Called Uptown Row, the development comprises 10 units that were built on a 0.71-acre (2,873-square-metre) site that formerly was a dilapidated parking lot.
The project is designed to straddle the line "between a single-family home and a multi-family complex:, said The Ranch Mine, a young local studio. Collectively, the units total 17,332 square feet (1,610 square metres).
Designed to be pedestrian-friendly, the development sits between a commercial thoroughfare and a historic residential district. "It finds harmony in a diverse neighbourhood, stitching together disparate elements in a refined, modern complex," the team said.
The development is just 500 feet (152 metres) away from a light rail station.
Phoenix, a car-centric city known for its suburban sprawl, opened a light rail system in December 2008. The city "relies on the automobile, but is actively shifting towards public transportation", the firm noted.

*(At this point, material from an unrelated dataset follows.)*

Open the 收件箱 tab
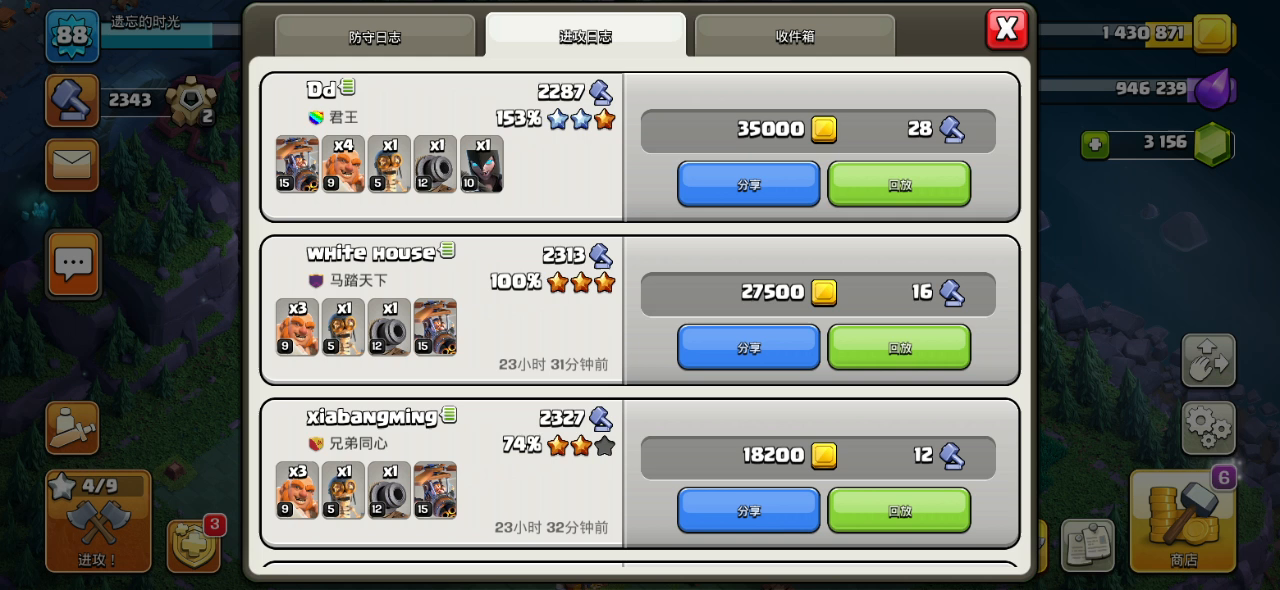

The development consists of two identical buildings that mimic the scale of nearby commercial structures. Each building contains five townhomes that are roughly the same size as the historic dwellings in the neighbourhood.
"Each of these units are accessed via pedestrian walkways amid desert plantings and a spaced block wall that provides casual opportunities for socialising with neighbours," the studio said.

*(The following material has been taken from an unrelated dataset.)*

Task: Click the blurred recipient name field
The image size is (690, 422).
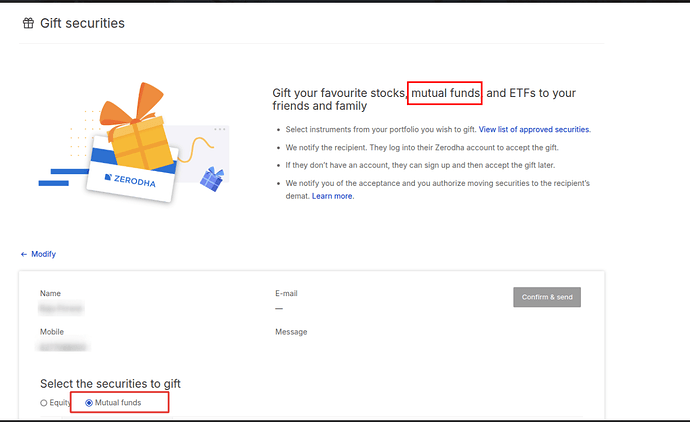Action: (61, 308)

In two of the units, the architects incorporated ground-floor office space with separate entrances. The offices are intended to accommodate the increasing number of people operating home-based businesses, the team said.

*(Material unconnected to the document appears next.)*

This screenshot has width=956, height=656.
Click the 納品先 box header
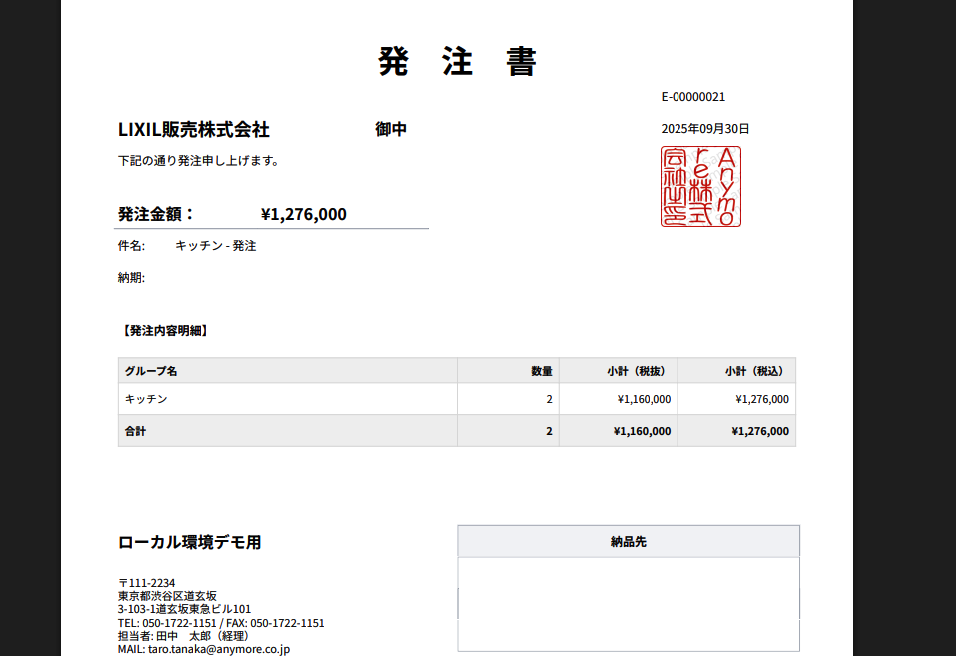point(628,542)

The team used three primary materials for the exterior cladding.
Pre-rusted steel references the industrial character of nearby properties, while a brick veneer is a nod to a 90-year-old adobe house located along the same street. Light-coloured stucco, a popular material in Phoenix, adds visual contrast.
To provide constant "eyes on the street", the architects paid special attention the placement of windows. It also added protruding boxes that shade glazed apertures.
Inside, the three-storey residential units offer 10-foot-high (three-metre) ceilings, and large sliding glass doors that open onto private courtyards encircled by white concrete block walls.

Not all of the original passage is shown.